GeoTagged photos going to a real time social network have…all the implications of a geotagged photo going to realtime social network. GPS coordinates, time and date stamps, finding out if friends/neighbors are also there… whatever.

It’s been done. Certain not so nice websites relish exposing the homes of girls that take naughty pictures in their bathroom mirrors. Others datamine timestamps. I’m sure a skilled intelligence agency with an accurate camera clock, and a good outdoor picture with shadows could probably guess a lot about location even beyond geotags.

Then there’s facebook with their automagic facial recognition. Think about what that does in conjunction with tagging and search.

Technology isn’t the problem. Crazy people abusing tools are. Same as it’s always been.

John David Galt February 17, 2012 5:19 PM

I don’t believe there has been a single kidnapping for ransom in the US since 1978. And what stopped it wasn’t anything sold to the public as “for the children” — it is the fact that all countries on earth, even those that still won’t cooperate with US tax authorities such as the Cayman Islands, will now cooperate and provide real-time tracing of money movements connected with violent crimes.
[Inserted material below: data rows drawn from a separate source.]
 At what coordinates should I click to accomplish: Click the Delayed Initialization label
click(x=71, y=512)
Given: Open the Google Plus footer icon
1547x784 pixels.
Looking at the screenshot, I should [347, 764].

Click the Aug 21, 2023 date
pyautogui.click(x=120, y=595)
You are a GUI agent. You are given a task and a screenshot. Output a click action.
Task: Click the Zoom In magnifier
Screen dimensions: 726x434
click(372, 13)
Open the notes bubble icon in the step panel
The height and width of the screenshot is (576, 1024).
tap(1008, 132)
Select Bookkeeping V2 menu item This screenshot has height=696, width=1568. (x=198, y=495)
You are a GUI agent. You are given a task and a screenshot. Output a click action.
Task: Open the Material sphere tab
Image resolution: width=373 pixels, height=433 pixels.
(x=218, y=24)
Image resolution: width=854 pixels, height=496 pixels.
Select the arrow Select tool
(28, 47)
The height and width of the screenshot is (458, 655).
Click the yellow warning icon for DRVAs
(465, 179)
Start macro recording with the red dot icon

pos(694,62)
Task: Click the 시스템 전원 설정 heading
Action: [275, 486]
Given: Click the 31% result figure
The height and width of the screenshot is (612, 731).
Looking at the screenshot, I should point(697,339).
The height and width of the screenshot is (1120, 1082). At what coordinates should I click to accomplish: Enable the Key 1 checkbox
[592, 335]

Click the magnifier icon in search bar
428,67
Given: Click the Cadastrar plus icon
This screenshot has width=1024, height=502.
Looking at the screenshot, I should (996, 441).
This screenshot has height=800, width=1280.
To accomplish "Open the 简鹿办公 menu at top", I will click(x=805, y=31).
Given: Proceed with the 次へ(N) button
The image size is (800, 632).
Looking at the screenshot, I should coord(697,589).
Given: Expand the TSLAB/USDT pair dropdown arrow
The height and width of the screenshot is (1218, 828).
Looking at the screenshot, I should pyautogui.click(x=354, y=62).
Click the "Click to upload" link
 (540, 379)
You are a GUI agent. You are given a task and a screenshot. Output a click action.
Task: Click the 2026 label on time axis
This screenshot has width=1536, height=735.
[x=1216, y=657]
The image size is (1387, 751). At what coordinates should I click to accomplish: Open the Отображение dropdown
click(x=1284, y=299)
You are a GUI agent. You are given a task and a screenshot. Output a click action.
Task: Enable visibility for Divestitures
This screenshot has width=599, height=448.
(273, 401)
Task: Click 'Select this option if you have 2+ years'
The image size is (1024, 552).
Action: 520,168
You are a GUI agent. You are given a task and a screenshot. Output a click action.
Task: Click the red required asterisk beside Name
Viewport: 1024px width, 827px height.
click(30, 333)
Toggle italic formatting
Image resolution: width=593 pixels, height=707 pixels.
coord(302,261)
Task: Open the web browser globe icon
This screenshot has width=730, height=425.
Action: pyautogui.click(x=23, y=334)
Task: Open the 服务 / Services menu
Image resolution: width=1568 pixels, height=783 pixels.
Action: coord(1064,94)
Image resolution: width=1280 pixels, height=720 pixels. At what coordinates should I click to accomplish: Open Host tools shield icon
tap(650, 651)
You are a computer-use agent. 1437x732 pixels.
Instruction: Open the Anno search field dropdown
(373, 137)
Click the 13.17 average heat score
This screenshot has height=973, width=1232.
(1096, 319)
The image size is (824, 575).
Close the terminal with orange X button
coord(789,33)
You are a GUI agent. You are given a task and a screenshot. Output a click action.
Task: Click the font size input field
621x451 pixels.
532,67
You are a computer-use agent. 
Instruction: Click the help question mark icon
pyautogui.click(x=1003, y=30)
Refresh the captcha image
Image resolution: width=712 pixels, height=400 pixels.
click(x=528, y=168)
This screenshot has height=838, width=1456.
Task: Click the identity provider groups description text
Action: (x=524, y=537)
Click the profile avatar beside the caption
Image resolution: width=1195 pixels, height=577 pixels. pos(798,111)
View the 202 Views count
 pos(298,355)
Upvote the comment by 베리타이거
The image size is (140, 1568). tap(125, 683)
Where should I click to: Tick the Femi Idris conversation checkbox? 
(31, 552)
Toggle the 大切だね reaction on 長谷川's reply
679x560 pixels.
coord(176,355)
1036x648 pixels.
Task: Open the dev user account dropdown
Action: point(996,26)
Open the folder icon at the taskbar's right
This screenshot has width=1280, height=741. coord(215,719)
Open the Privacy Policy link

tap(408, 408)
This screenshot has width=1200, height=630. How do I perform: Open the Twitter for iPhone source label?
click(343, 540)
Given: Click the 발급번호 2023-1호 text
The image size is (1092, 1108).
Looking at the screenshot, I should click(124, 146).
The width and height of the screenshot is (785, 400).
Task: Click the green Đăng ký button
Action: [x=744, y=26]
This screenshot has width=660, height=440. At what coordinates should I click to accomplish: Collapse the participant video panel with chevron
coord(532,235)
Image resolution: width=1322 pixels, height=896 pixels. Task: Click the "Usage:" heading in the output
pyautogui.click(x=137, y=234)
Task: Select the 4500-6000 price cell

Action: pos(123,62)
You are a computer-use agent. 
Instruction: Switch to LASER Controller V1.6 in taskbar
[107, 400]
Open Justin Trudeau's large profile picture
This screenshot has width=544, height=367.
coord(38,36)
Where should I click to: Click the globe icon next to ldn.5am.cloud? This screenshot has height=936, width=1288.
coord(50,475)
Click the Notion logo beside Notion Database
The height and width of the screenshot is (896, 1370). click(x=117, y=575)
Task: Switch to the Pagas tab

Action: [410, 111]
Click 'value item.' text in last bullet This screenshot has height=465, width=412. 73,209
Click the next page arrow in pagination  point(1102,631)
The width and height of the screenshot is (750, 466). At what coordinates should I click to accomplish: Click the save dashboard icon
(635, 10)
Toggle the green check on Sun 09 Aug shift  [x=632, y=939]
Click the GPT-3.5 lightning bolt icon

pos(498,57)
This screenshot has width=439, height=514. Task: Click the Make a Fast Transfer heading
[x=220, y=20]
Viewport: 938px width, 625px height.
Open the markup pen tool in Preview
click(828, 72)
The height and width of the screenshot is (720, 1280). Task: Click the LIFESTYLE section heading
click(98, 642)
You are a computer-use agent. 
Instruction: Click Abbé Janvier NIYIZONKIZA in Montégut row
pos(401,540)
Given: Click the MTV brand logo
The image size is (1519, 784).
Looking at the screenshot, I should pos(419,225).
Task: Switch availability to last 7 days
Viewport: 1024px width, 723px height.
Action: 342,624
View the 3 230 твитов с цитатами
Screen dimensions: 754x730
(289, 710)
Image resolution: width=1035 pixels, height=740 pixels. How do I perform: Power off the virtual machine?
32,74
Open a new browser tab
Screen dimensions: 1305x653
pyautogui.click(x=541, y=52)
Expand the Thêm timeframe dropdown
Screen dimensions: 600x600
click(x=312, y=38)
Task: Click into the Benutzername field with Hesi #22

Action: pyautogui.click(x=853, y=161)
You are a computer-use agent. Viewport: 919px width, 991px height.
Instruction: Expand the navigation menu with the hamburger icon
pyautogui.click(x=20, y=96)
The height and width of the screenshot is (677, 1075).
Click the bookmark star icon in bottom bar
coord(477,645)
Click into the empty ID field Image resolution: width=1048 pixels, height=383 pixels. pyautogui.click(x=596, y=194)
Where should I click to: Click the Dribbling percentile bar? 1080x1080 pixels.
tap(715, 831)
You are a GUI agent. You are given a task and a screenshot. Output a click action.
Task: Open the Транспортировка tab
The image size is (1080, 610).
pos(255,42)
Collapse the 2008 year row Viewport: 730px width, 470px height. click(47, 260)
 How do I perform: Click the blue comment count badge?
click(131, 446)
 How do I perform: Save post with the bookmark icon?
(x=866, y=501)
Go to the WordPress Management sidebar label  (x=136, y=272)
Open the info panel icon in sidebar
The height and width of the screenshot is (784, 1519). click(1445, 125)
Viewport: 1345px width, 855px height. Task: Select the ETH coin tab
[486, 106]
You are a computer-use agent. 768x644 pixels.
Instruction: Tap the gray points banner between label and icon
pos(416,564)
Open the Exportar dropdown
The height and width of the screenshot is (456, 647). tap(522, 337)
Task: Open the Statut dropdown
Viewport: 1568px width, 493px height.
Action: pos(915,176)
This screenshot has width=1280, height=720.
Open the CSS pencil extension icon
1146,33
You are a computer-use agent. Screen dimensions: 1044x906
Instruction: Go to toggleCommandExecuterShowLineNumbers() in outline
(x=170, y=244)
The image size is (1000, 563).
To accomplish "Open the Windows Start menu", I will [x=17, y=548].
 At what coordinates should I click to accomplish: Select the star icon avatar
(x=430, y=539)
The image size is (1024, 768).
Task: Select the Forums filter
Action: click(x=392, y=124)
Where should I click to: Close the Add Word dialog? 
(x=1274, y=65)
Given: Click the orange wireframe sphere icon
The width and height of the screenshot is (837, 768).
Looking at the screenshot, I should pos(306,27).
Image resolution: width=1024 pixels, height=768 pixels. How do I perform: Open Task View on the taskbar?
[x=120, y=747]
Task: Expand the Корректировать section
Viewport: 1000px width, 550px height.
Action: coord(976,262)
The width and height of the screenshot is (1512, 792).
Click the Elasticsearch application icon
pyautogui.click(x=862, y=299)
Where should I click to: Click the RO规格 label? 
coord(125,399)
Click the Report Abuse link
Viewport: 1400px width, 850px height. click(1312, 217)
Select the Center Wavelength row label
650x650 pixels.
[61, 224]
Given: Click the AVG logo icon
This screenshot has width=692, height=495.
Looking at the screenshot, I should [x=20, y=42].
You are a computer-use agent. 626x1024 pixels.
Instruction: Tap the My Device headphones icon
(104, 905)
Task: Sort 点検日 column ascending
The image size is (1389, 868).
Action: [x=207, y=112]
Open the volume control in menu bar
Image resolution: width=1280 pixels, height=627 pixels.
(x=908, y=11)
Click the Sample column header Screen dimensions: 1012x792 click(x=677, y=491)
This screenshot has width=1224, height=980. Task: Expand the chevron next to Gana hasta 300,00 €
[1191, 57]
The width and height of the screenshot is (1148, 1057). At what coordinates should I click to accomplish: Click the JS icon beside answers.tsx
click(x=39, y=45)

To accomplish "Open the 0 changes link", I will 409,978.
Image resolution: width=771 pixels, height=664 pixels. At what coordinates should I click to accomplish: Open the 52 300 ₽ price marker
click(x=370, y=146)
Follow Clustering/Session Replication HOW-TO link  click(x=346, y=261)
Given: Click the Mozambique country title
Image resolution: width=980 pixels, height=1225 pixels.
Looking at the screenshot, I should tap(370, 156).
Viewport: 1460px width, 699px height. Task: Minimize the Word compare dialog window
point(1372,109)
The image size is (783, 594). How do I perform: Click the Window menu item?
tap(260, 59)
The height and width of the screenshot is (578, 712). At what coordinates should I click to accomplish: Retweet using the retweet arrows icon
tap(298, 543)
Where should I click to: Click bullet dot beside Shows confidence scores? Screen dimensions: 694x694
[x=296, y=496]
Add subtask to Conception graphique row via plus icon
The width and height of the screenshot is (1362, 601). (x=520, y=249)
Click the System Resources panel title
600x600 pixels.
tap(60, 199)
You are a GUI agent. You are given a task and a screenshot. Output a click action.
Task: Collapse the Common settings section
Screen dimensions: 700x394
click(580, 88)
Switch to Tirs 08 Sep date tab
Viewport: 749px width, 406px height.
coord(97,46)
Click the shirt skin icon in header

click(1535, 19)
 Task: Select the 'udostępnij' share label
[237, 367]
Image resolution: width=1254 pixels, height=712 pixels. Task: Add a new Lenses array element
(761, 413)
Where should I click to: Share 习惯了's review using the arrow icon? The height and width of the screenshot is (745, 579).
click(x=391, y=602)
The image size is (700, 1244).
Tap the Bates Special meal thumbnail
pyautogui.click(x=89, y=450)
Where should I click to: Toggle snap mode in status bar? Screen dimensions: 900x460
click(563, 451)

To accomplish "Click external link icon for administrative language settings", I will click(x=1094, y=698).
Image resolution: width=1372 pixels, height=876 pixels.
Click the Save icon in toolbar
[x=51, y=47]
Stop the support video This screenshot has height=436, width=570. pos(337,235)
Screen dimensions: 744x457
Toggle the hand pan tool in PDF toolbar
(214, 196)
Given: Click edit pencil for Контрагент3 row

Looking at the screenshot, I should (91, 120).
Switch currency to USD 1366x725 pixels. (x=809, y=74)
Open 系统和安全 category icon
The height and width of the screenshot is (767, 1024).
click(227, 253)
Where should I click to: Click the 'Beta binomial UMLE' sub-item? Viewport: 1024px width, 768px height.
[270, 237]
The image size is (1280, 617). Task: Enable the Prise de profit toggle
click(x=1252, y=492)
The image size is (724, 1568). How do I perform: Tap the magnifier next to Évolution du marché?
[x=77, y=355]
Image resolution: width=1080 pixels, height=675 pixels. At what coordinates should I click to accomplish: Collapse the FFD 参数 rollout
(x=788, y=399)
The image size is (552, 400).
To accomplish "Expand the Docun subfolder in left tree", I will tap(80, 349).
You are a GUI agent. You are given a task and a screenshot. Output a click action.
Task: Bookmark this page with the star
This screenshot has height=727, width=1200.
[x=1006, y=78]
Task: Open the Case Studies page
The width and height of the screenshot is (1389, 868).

Thus, there is no longer any way for the kidnapper to collect his ransom without the cops being there to pick him up, even if he transfers the funds around the world ten times and has ten couriers rush it across towns along the way.

The same achievement also stopped airplane hijacking for ransom, though of course it hasn’t affected suicidal attackers (or kidnappers who intend to murder their victims).

For those who feel the remaining risk of kidnap-and-murder is high enough to be worth spending more effort to prevent, perhaps we should start installing RFID chips in our kids as we already do in our pets. While it’s unlikely this will cause the police to find Junior fast enough to prevent his death, it may very well mean they find him before the murderer can get rid of the body, thus ensuring the bad guy gets caught.

tOM Trottier February 24, 2012 11:34 PM

Almost all child abuse comes from relatives (parents are tops) or friends of the family. Kids are far too “protected” these days from strangers, and we have a more hostile society as a result.